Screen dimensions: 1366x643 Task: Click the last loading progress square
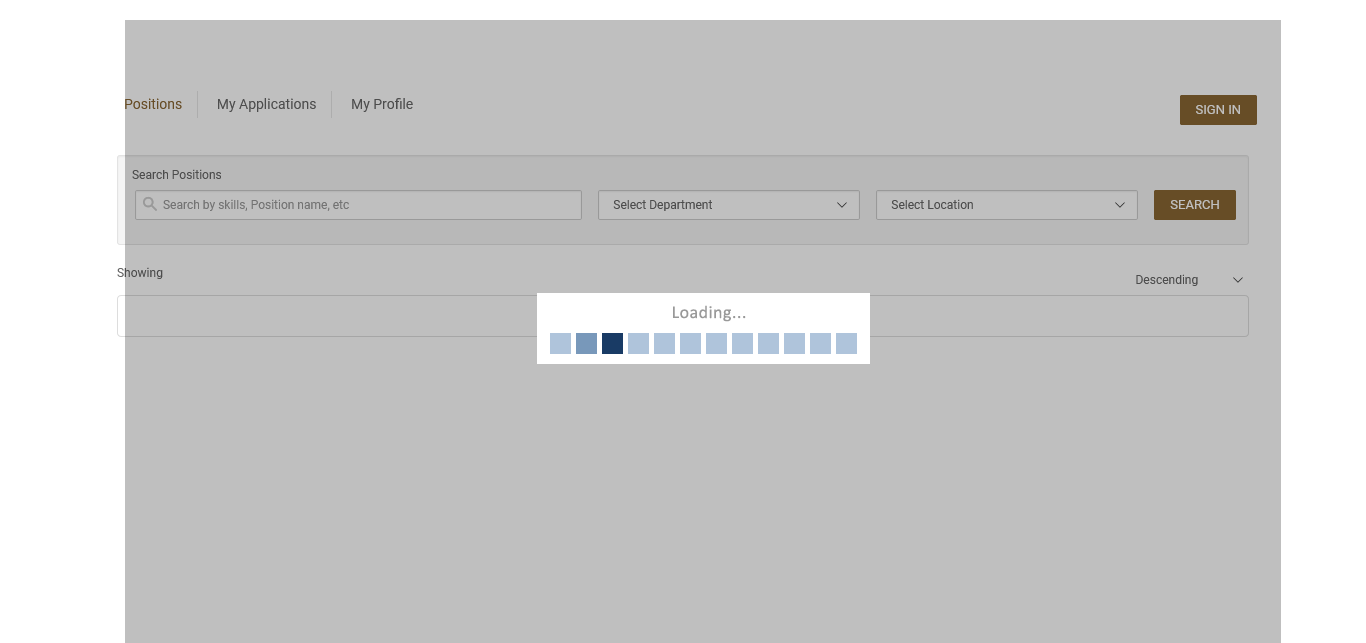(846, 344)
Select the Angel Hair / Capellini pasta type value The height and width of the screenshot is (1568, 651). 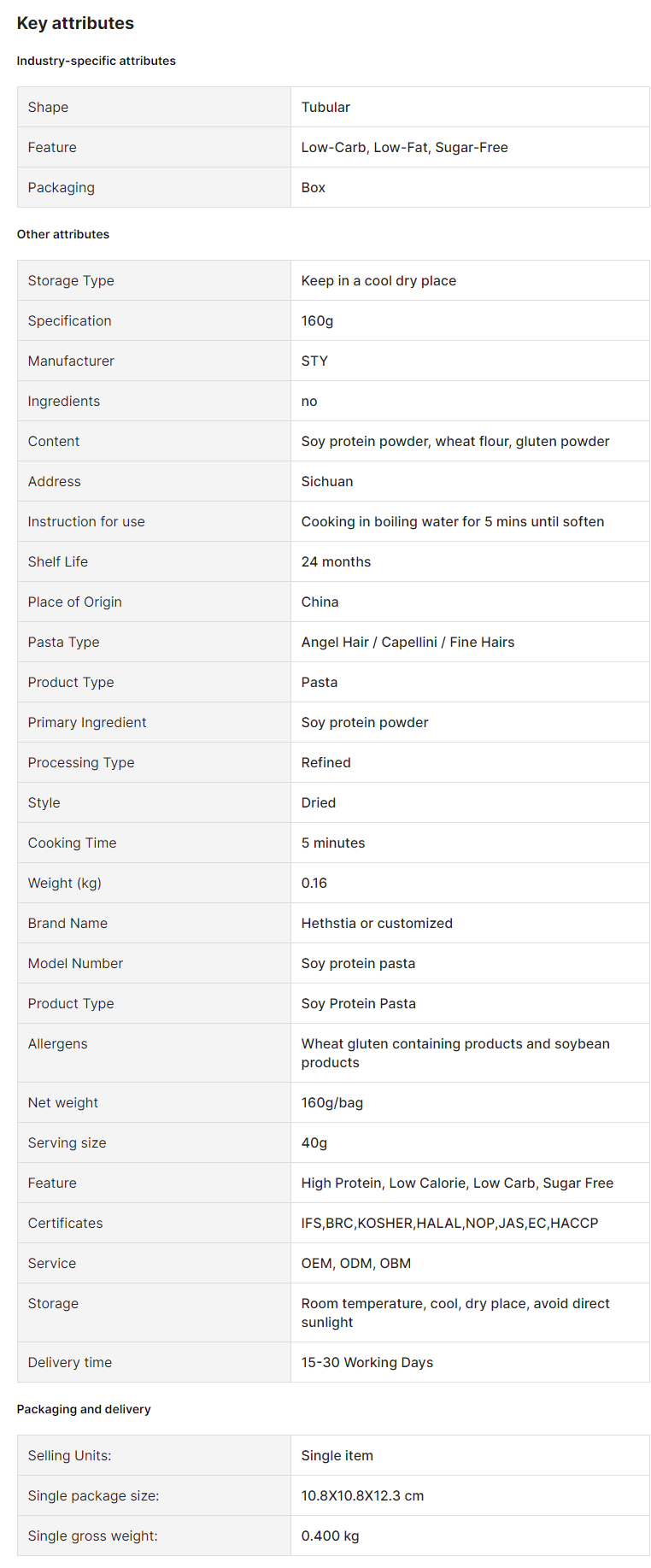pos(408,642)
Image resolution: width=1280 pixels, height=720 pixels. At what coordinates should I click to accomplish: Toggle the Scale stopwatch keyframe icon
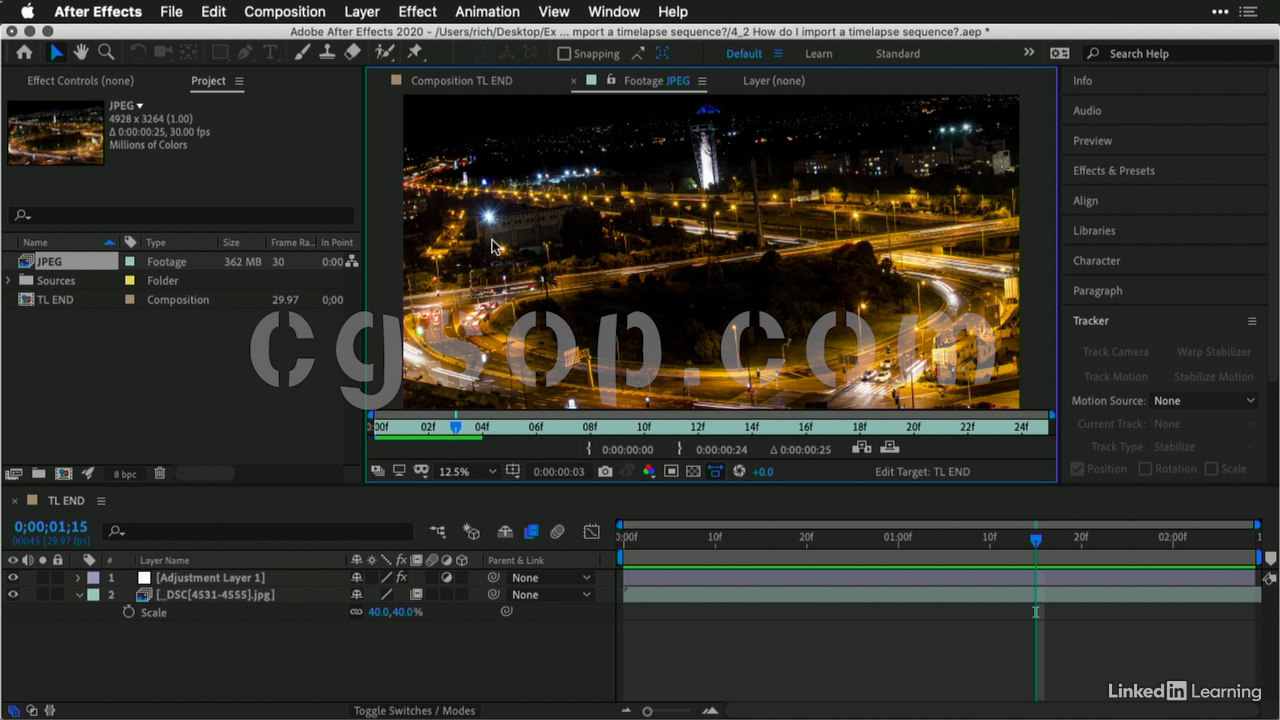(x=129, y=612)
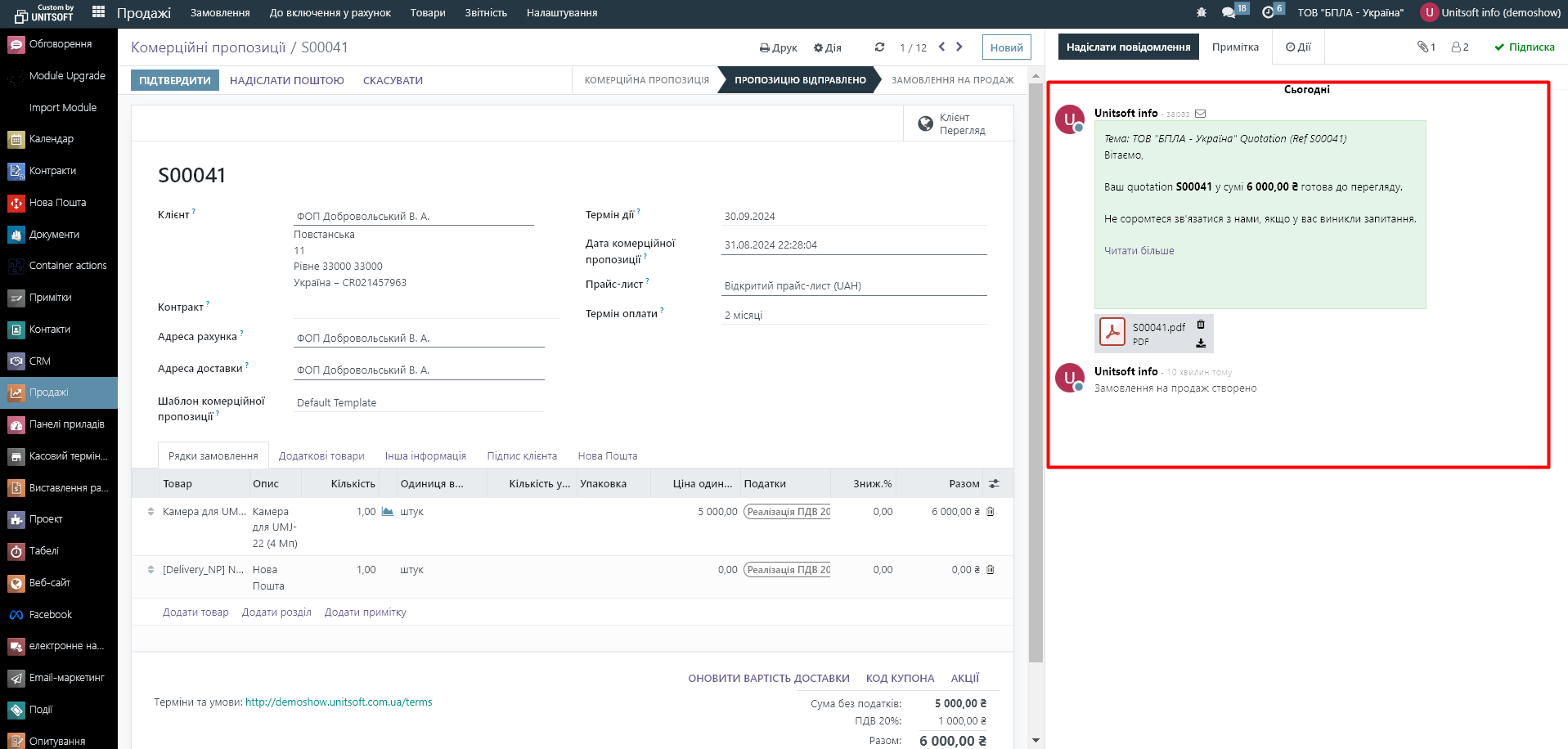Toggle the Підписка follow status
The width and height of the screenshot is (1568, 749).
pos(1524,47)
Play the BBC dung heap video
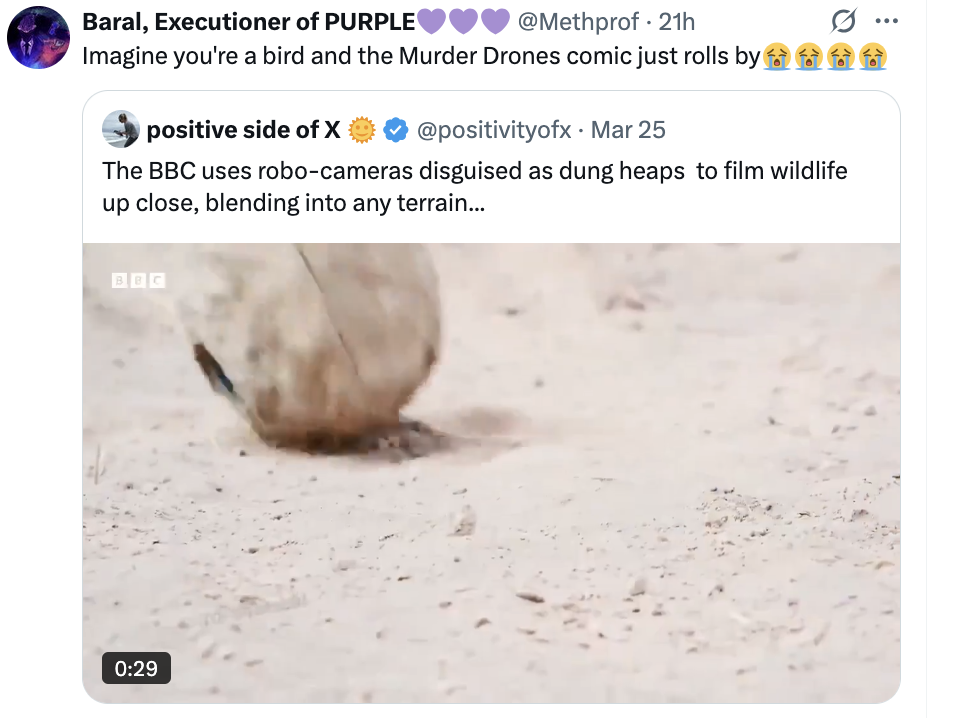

▬▬▬

Task instructions: Please print the span that begins at the line holding "Image resolution: width=1280" and ends at the last line of the data, both ends included, with no pictures.

Task result:
Image resolution: width=1280 pixels, height=720 pixels. At what coordinates should I click to accomplish: Toggle the Scale stopwatch keyframe icon
(x=129, y=612)
Toggle the Підписка follow status
The width and height of the screenshot is (1568, 749).
pos(1524,47)
Play the BBC dung heap video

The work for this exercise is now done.